World War I and American Neutrality | The Great War
The Myth of Neutrality 

Richard Rubin, Writer: Part of American neutrality from the very beginning was that American companies were free to do business with any of the combatants, on paper. But Britain had the world’s strongest navy and they used it to tremendous effect against Germany, instituting a massive blockade, which meant that all American armaments that were sold overseas were sold to the allies. 

Jay Winter, Historian: Neutrality is almost always a fiction. In this case, the fiction was that the United States was neutral in word and deed. Nonsense. The United States tilted towards the allies from the very beginning. 

Narrator: When war broke out, the U.S. economy was in the midst of a recession and Americans lost no time selling everything they could to the Allies. A typical British division of 18,000 soldiers required a staggering nine million pounds of ammunition, fodder and food each month. There was a seemingly bottomless market for barrels of beef, tons of iron and steel, bushels of oats and wheat. American companies also sold Britain and France massive quantities of bullets, artillery shells, and high explosives. 

President Wilson turned a blind eye to this financial lifeline to the Allies.  

Jay Winter, Historian: The war turned the United States into a creditor power, not a debtor power, for the first time in its history.
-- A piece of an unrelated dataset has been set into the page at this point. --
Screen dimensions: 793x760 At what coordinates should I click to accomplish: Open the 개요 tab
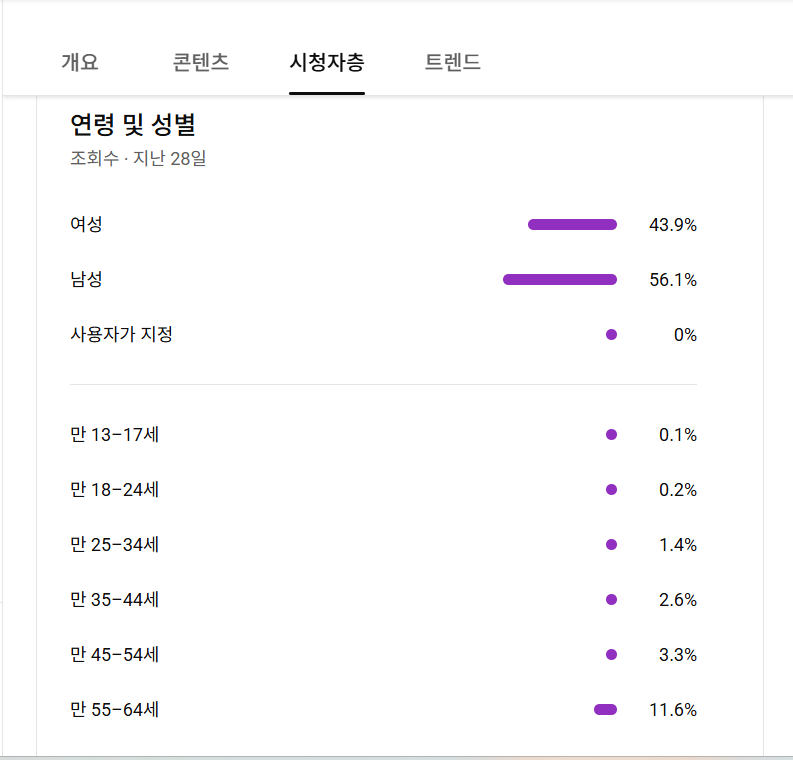(80, 62)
That’s a big argument. We’re in the war and we have an economic interest to make sure that the allies win it. 

Dan Carlin, Podcast Producer: It’s not just the fact that the U.S. is loaning money to the allies, but that they’re spending it in the U.S. for stuff so all of a sudden hiring picks up, manufacturing picks up. Americans were working again, and nobody wanted to cut that off. 

Richard Rubin, Writer: Our economic support for the allies started out at the very beginning of the war and quickly became a vicious cycle. Because we could only sell to the allies, they became our main market. Because the allies could only buy from us, they quickly became indebted to us. And so it was in our best interest to send them more armaments so that they could win the war. Great Britain during the war spent fully half of its war budget in the United States of America. 
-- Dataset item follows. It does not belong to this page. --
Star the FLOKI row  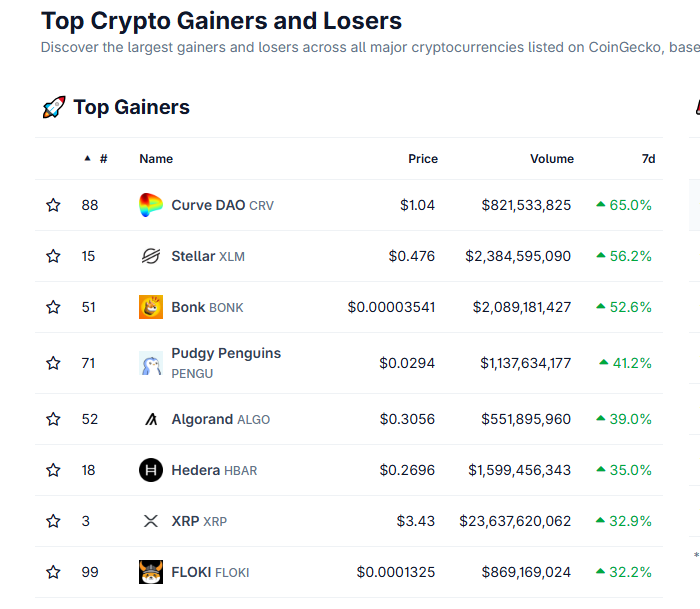(53, 572)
Narrator: In response to what they saw as a hypocritical and blatantly one-sided neutrality policy, the National German American Alliance — which boasted more than 2 million members and chapters in 44 states — held mass demonstrations calling for an arms embargo. Former Secretary of State William Jennings Bryan was their featured speaker. The American Women’s League for Strict Neutrality collected over one million signatures — written on a scroll more than 15 miles long—  endorsing an “embargo on the things which kill.” While many of the nation’s leading magazines and newspapers clearly sided with the Allied cause, the German-American magazine The Fatherland promoted what it called “fair play for Germany and Austria-Hungary.” But the paper was fighting an uphill battle. In the first days of the war, the British had cut the transatlantic cables connecting America to the European continent. The only remaining cable was from London.  

Christopher Capozzola, Historian: Now this may not sound like much, but what it means is that all the news that Americans get about the European war is coming through Britain over British cables which means from the very beginning they’re getting one side of the story and so if there is one single event that the British do to guarantee that the Americans will not be really neutral, it’s that action.